Not only had I discovered that Amber Cross was at my throat more than ever, but Zack had become even more aggressive towards the family.
The smell of rubber and fuel filled my nostrils as the slight evening breeze soothed my sweating brow. It was so good to see families sitting in the adjacent restaurant, enjoying their time together without the hefty issues most families dealt with on an average day. I wasn’t that naïve that I thought they didn’t have their problems, no doubt they did. But they’d chosen to set aside their dramas to have dinner together, wisely away from home.
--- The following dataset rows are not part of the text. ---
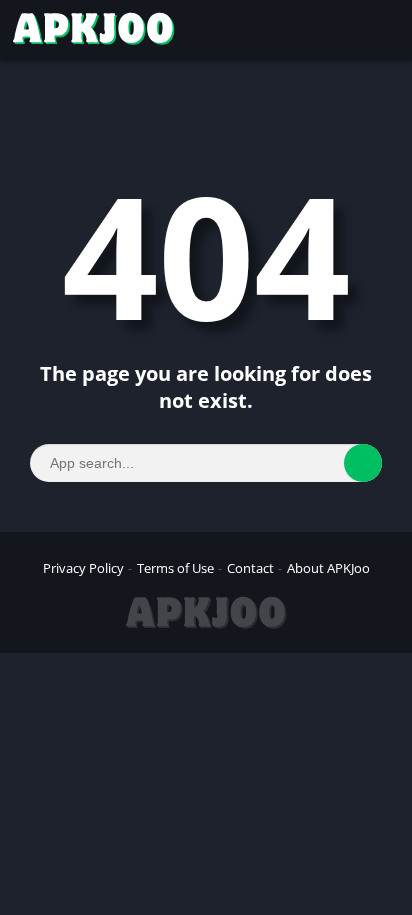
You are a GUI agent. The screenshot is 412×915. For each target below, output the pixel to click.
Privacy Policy (83, 568)
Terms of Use (175, 568)
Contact (250, 568)
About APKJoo (328, 568)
Absent-mindedly, I walked into the kiosk to pay. On the counter lay a copy of Camden Post staring me in the face like a little lapdog with an attitude that kept snapping at my heel and relentlessly yapping in my ear. The headlines screamed how the Berkley-O’Neil property developers were exploiting planning authorities.
‘Jesus,’ I said under my breath.
‘Can you believe that?’ the clerk asked, sobering my thoughts instantly.
‘What?’ I asked, blinking.
‘That those bastards have been getting away with rotten dealings for years just because nobody had the guts to expose them. It’s because they have so much money. They probably bribe everyone to keep quiet,’ the forty-something man judged in his raw Cockney accent.
‘Have you lived around here long?’ I asked him.
‘Nope. But I know that company is bad news. My brother and sister-in-law were chucked out by those arseholes two years back, when they bought the flats they were renting. Thrown out of their home of five years for that bloody unsightly concrete car park in Levinson Road! Now they live in squalor because of the property prices.’